The Trump administration and its allies are working diligently to turn a story about the president's abuse of power into a story about alleged corruption by one of his political opponents. The only way they'll get away with it is if media outlets give them a hand.
Rudy Giuliani, President Donald Trump’s personal lawyer, is a central figure in the president’s alleged plot, spearheading what he himself describes as a morally questionable effort to convince Ukrainian prosecutors to reopen an investigation into Burisma Holdings, a company linked to the son of Democratic presidential candidate and former Vice President Joe Biden. He has further asserted that the then-vice president’s 2016 effort to force the firing of Ukraine’s top prosecutor Victor Shokin had been a corrupt intervention intended to benefit his son. But Biden was acting in response to widespread international criticism of Shokin’s lax anticorruption efforts, and the investigation into Burisma had reportedly been shuttered for more than a year at the time.

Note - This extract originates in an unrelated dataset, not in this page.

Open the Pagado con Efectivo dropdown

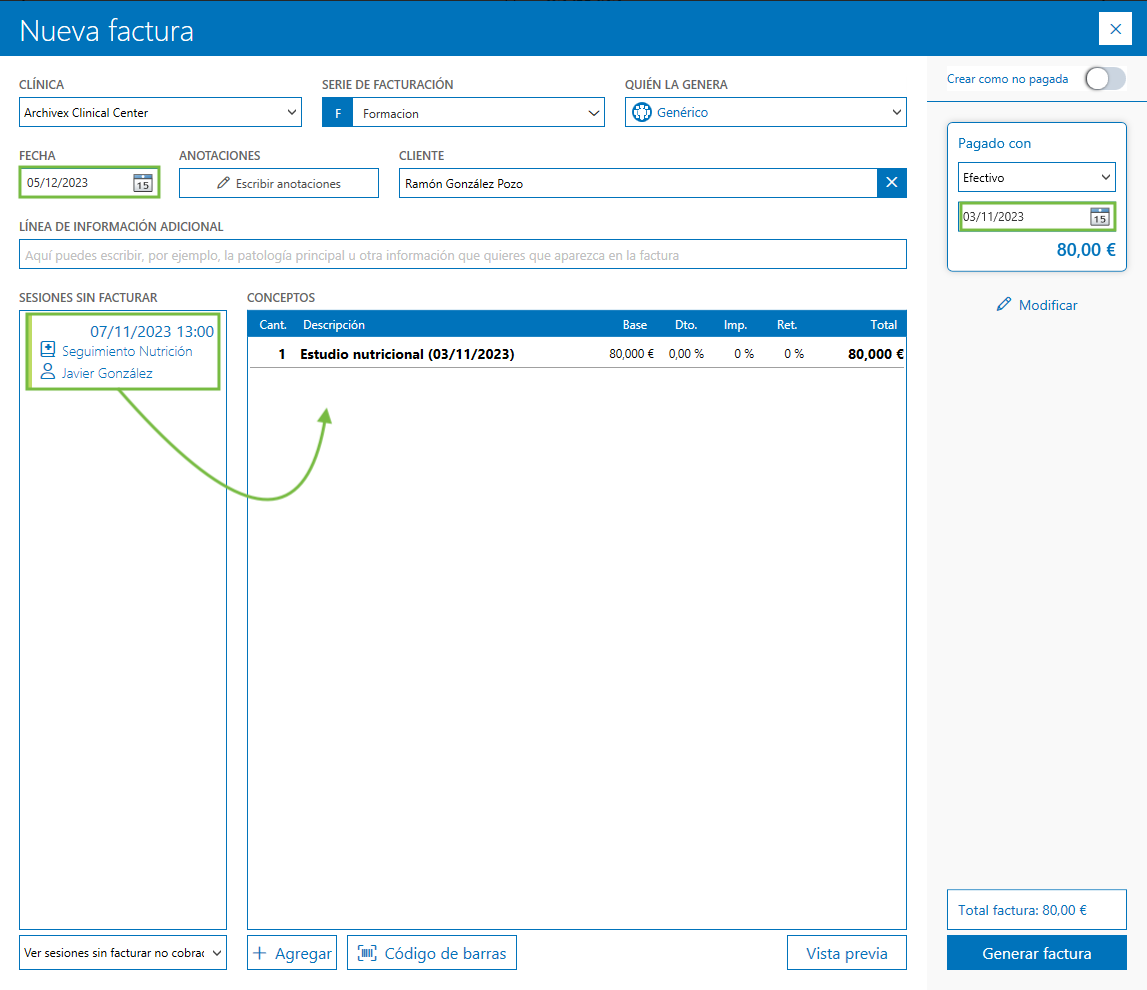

The Ukraine story, dormant in recent months, is now front-and-center after media reports and Trump’s responses established that he personally pressured Ukrainian President Volodymyr Zelensky to investigate Biden during a July 25 phone call, at a time when he was also withholding U.S. aid to that country. That chilling abuse of power triggered a whistleblower complaint which a top Trump appointee subsequently blocked from reaching the appropriate congressional oversight committees, in possible violation of the law. That in turn revived calls for Trump’s impeachment.
According to Giuliani, this is all going according to plan.

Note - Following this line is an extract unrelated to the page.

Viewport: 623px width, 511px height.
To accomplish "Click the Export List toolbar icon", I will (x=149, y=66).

“It’s the only way you can get this out,” he explained during a Monday morning Fox Business interview with Maria Bartiromo. “The only way they would cover this story is by punching the president in the face and then the president deflects the punch which he’s done, the story has come way down from where it was and then he hits them with a right hand that’s more powerful.”
There’s a certain amount of post-facto justification here. The best-case scenario for Trump and Giuliani was certainly getting Ukrainian prosecutors to reopen the investigation without this uproar. But Giuliani’s comments explicitly establish that Trump is counting on the press to help his smear campaign by flooding the zone with reporting that suggests there’s something to it -- a high-risk strategy but one that might work given the way reporting on scandals tends to metastasize.
As Giuliani indicates, he had been having little luck getting the press to cover the Ukraine story he wanted told. That’s because his version was nonsense.
But when Ken Vogel and Iuliia Mendel reported on the story in a May report for The New York Times, they were rightly criticized for waiting until the 19th paragraph to acknowledge there is “no evidence” to support the central allegation against Biden -- and for failing to grasp that the real story they had uncovered was the Trump team’s role in pressuring the Ukrainians to investigate the Bidens. But the story largely receded from the headlines aside from a couple of blips when Giuliani planned, and then canceled, a trip to Ukraine to press the newly elected government over the probe and when Mendel was hired as Zelensky’s spokesperson.
But last week, the revelations of gross impropriety and possible criminal behavior by the president and his associates thrust the story back into the spotlight. And the media’s behavior will determine whether what Giuliani now paints as a cynical and deliberate maneuver to revive the Biden story will succeed. The early signs are mixed.
On the positive side of the ledger, we wouldn’t know about the whistleblower complaint or have the details of Trump’s call with Zelensky without strong reporting from The Washington Post and The Wall Street Journal. And much of the print and television journalism I’ve seen since (outside of Fox News) has noted at some point that the allegations against Biden are without merit while keeping the gravity of the president’s actions central to the story. “Over the past few days, reporting first by The Washington Post and later by other organizations has provided the outline of a disturbing story,” the Post’s Dan Balz wrote in a foreboding article that put the story squarely in context. “Unless there is substantial countering information, it portrays a president abusing his powers purely for political gain.”
But some false equivalence has started to break through, as reporters have turned their attention from Trump’s abuse of power to the political fallout. “Scrutiny over Trump’s Ukraine scandal may also complicate Biden’s campaign,” read one Post headline Friday. “Why Trump’s Ukraine scandal could backfire on Biden,” read another from Politico.